E os carregadores que são clientes das empresas concessionárias de serviço público serão, por isso, clientes do porto? E pagando taxas de utilização do porto pela carga, mesmo quando o concessionário paga rendas variáveis em função da carga movimentada, são clientes ou utentes relativamente à Autoridade portuária que recebe tais verbas por interpostas pessoas?
Normalmente não são. Isto porque, normalmente, delegam num grande armador marítimo directamente ou, indirectamente, num transitário ou operador logístico que por sua vez tem como parceiro um grande armador que, como se referiu, concretizará o negócio circulando por onde entende melhor e como achar melhor para o interesse de todos os participantes nas redes envolvidas.
E nas concessões de uso privativo? Sendo tais concessionários indubitavelmente clientes do porto na qualidade de inquilinos das administrações portuárias, que além de senhorios são fiscais serão, por isso, clientes das suas concedentes?Nas áreas dominiais portuárias existem também restaurantes, lotas, lojas diversas, pisciculturas, etc.

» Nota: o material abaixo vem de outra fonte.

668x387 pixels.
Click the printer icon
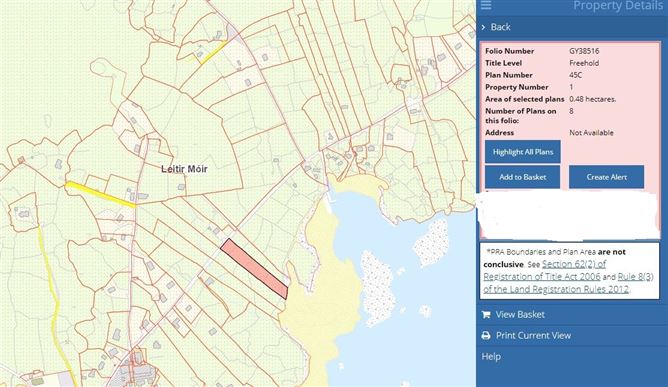(486, 335)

As autoridades portuárias cobram rendas pelo que, mais uma vez, se devem considerar senhorios e não fornecedores de serviços. Serão os clientes desses restaurantes, lotas e lojas clientes dos portos respectivos?
Quanto aos serviços de pilotagem oferecidos pelas Autoridades portuárias de compra ou utilização obrigatória não pode dizer-se que exista, neste domínio um mercado portuário pelo que não faz qualquer sentido falar-se em clientes mas tão-só em utentes.Noutros serviços portuários tais como amarração e reboque de navios em que existem vários prestadores pode falar-se em mercado onde uns são fornecedores e outros clientes. Poderão designar-se todos, ou apenas alguns deles, por clientes desses portos ou das respectivas Administrações portuárias?Com este modelo gestionário não mais se deve sequer imaginar mercado com clientes de Administrações portuárias nem estas entidades terão a ver, seja o que for (e já não têm hoje muito), com clientes do portos e respectivas Cadeias de Valor. Não participando nestas cadeias, emparedadas pelas autoridades aduaneiras, marítimas, etc., as autoridades portuárias remanescerão apenas como elos ou interfaces de cadeias de custos, «testas-de-ferro» daquelas outras entidades e cada vez mais afastadas, economicamente, das regiões e hinterlands em que se deveriam inserir.
Às questões postas, o que é afinal um porto e um cliente de um porto?Pode hoje dizer-se com toda a propriedade que são os armadores marítimos os principais clientes dos concessionários dos terminais dos portos e logo dos portos. Outras vezes, este lugar é ocupado por transitários, agentes de navegação e/ou operadores logísticos, parceiros desses grandes armadores e funcionado em seu nome.Por tudo isto e muito mais, face à complexidade envolvente, indefinição política, experimentalismo centralista e prática simultânea de políticas contraditórias é que muitas abordagens foram já tentadas e alguns modelos apresentados.Porto é, essencialmente, uma realidade mutante diferente em cada instante, não coincidente de local para local e feita muito mais pelo dinamismo dos mercados do que pela vontade centralista de um qualquer Governo.
Ainda menos dos nossos governos e governantes, na maior parte dos casos ignorantes de quase tudo mas, pior, compreendem pouco de quase nada excepto daquilo que lhes interessa.
O meio nacional marítimo-portuário distingue e sabe bem quem foram as excepções.